Booming Southeast Asia’s growing electricity needs make hydropower an attractive energy source. Supporters see Laos’s efforts to become the “battery” of the region by selling power to neighboring nations as an environmentally friendly solution to helping ease its poverty.

But a dam under construction in Laos that collapsed in 2018 after heavy monsoon rains, killing more than 30 people and leaving thousands homeless, underscored the risks that such projects carry. Experts say some developers have not accounted for the impacts of climate change which will alter rain patterns and bring extreme weather events.

This year’s severe drought in Southeast Asia caused parts of the lower Mekong to dry up, even after monsoon rains, threatening communities living and working on the river.
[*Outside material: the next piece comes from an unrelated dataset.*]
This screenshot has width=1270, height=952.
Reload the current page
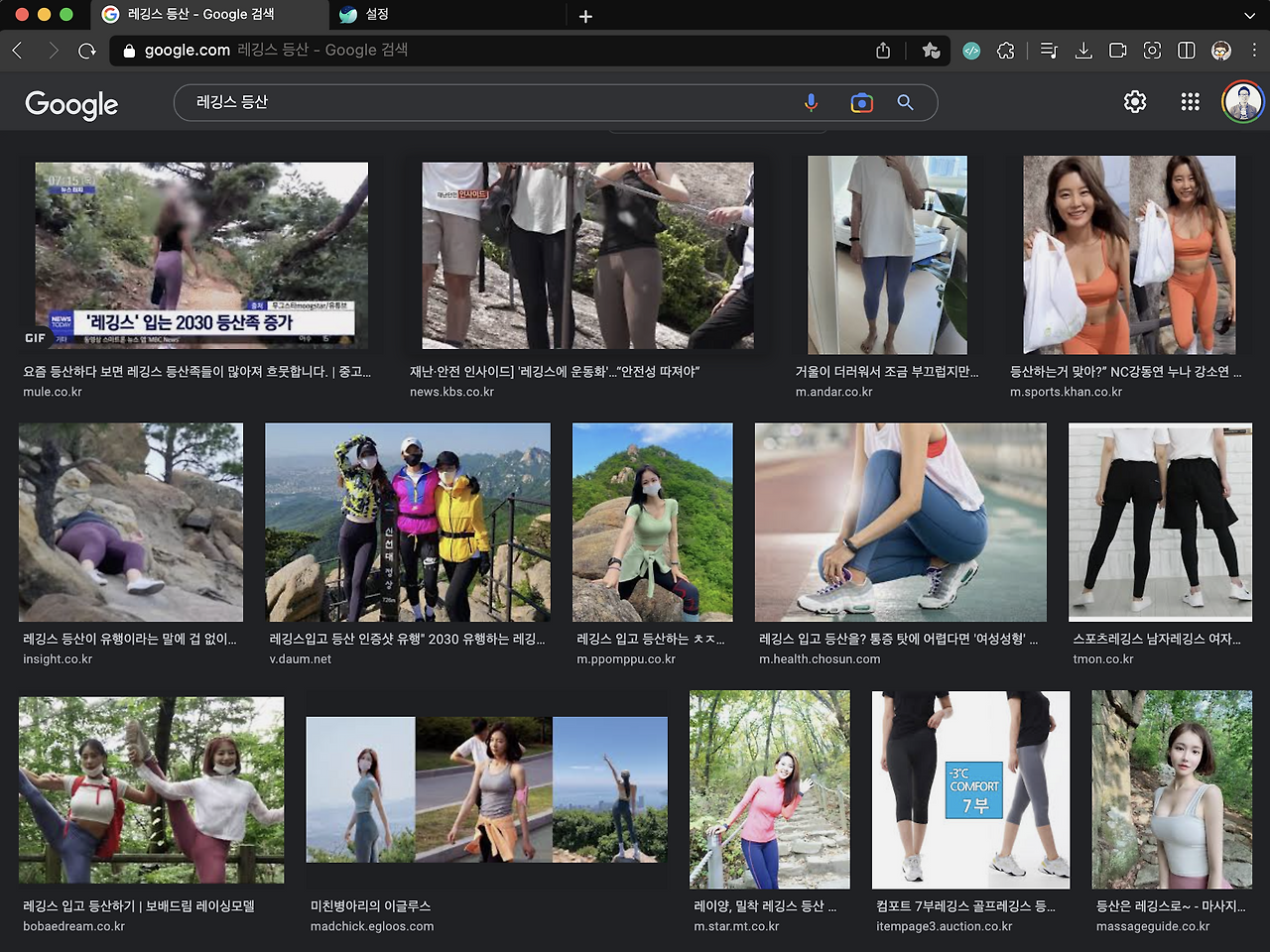(87, 51)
The situation was made worse, according to observers, by dams in Laos and China that were withholding water for their own purposes.
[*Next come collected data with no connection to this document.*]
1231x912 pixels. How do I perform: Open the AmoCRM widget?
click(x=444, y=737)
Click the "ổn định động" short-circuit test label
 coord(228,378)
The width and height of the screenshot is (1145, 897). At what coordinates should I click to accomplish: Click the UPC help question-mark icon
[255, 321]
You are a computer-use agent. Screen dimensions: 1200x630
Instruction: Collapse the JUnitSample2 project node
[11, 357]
Tourists and Cambodians near Mekong riverfront, Phnom Penh, Cambodia. (shutterstock.com photo)

Ecosystems under threat

Environmentalists have long warned that dam projects bring other costs that are not fully factored into the decision-making process. Dams threaten fish populations, especially their migration and spawning patterns, and disrupt water flows, changes that jeopardise the river’s entire ecosystem.

Lao officials at the forum said the government was taking steps to minimise damage to fish stocks, which communities rely on for income, and as a main source of food. Cambodians, for example, derive more than 60 percent of their annual protein from fish.
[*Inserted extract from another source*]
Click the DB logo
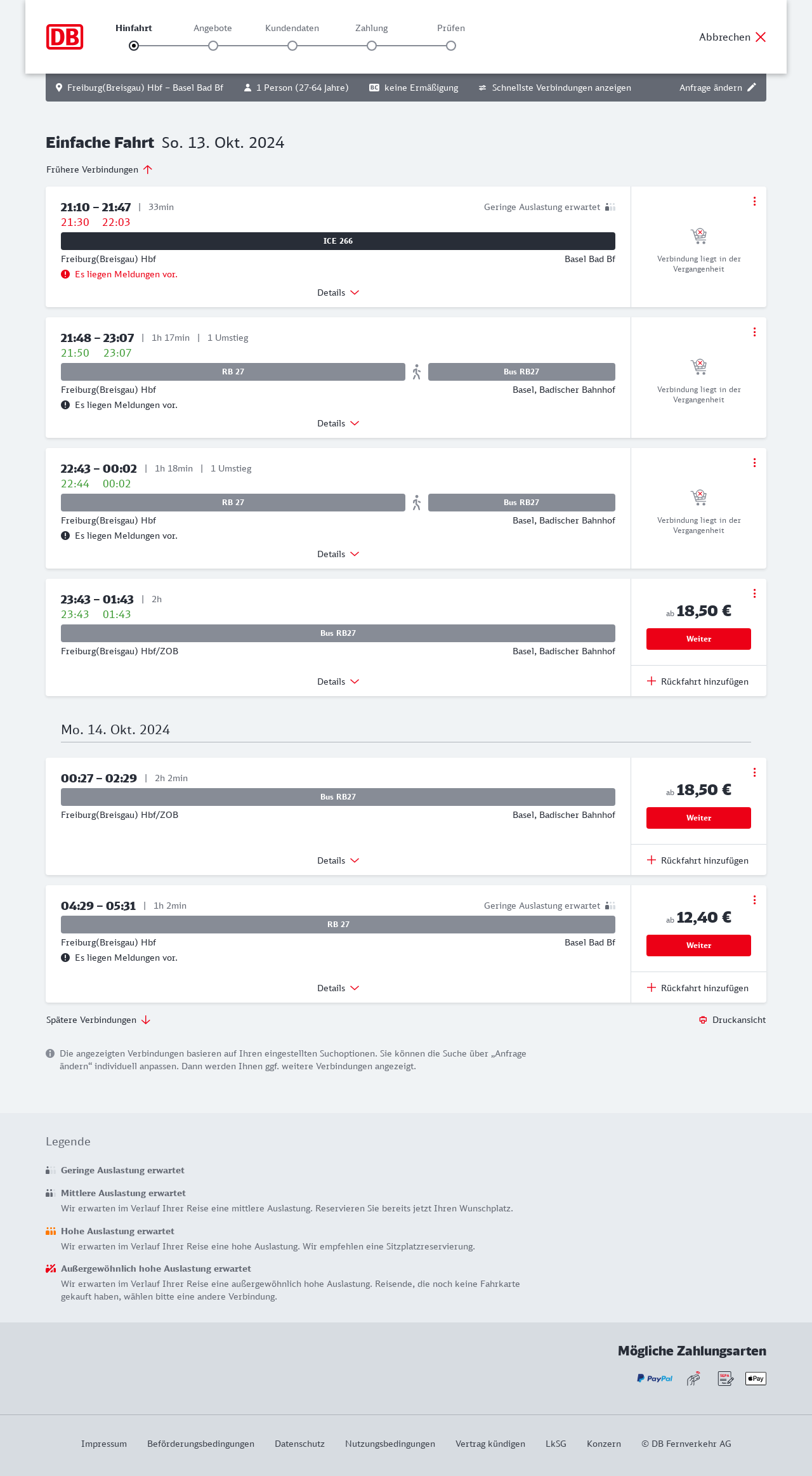The width and height of the screenshot is (812, 1476). pos(65,37)
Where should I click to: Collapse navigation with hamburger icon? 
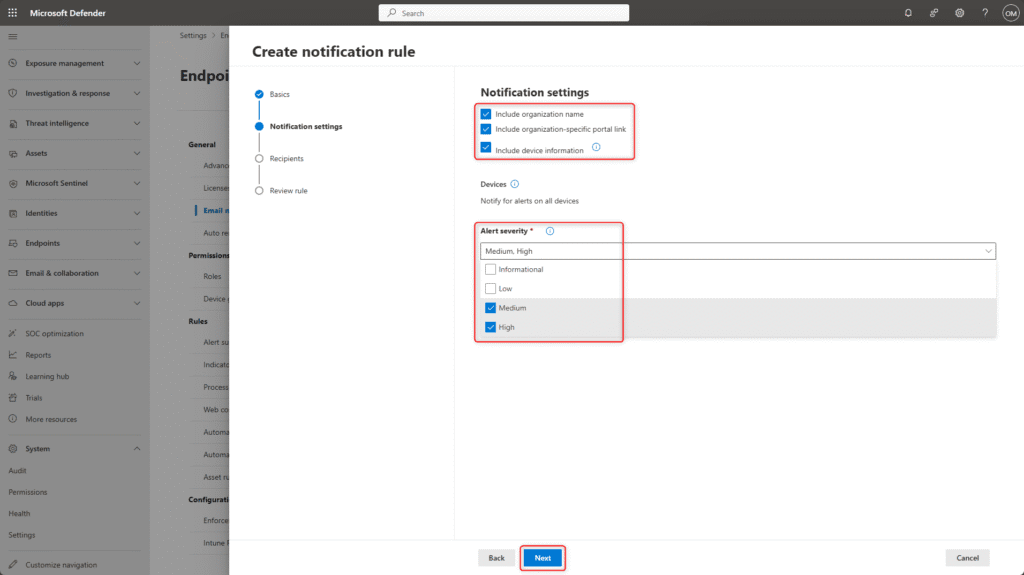pos(12,36)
Officials reportedly said the government would draw from features of the Xayaburi Dam, including passes that allow fish to swim upstream and “fish friendly” turbines. Gates built in the dam would maintain “similar sediment concentration as in natural conditions.”

“We live together in the same Mekong River and Laos will undertake all reasonable efforts to ensure potential significant harms are avoided and mitigated as they would affect not only other Mekong citizens but the Lao peoples,” Chanthanet Bualapha, secretary general of the Lao National Mekong Committee told the forum.

Construction on the project, whose largest shareholder is a Vietnamese company, and whose energy will be supplied to Vietnam and Thailand, is due to start next year.

Eyler said he was skeptical such features could successfully move large numbers of fish along the Mekong, which boasts hundreds of species, saying he feared they would mostly die.

“The success rate for the promotion of migratory fish up and down through a dam is often very, very low,” he told LICAS News, adding that the more dams built, the lower the success rate.

“There’s a blind faith that’s put into the effectiveness of these engineered solutions, and it’s a roll of the dice to see what the outcome will be. With the population’s protein intake on the line, we shouldn’t be taking these gambles,” said Eyler, whose book is called The Last Days of the Mighty Mekong.

Woman in a boat selling watermelon at the Floating market on the Mekong Delta in Can Tho, Vietnam. (shutterstock.com photo)

Other experts fear new dams will trap even more nutrient-rich sediment that farmers need to fertilize their fields and that feed fish throughout the Mekong system. They point to the Mekong Delta, Vietnam’s rice bowl, that relies on sediment flows to rejuvenate.

“We have lost 77 percent of the sediment,” said WWF’s Greater Mekong water lead Marc Goichot, referring to dams holding back flows, along with sand mining, and other pressures.

“What is left is even more valuable to keep the stability of the riverbank and the Delta. Adding more dams to an already crisis situation is concerning,” he said.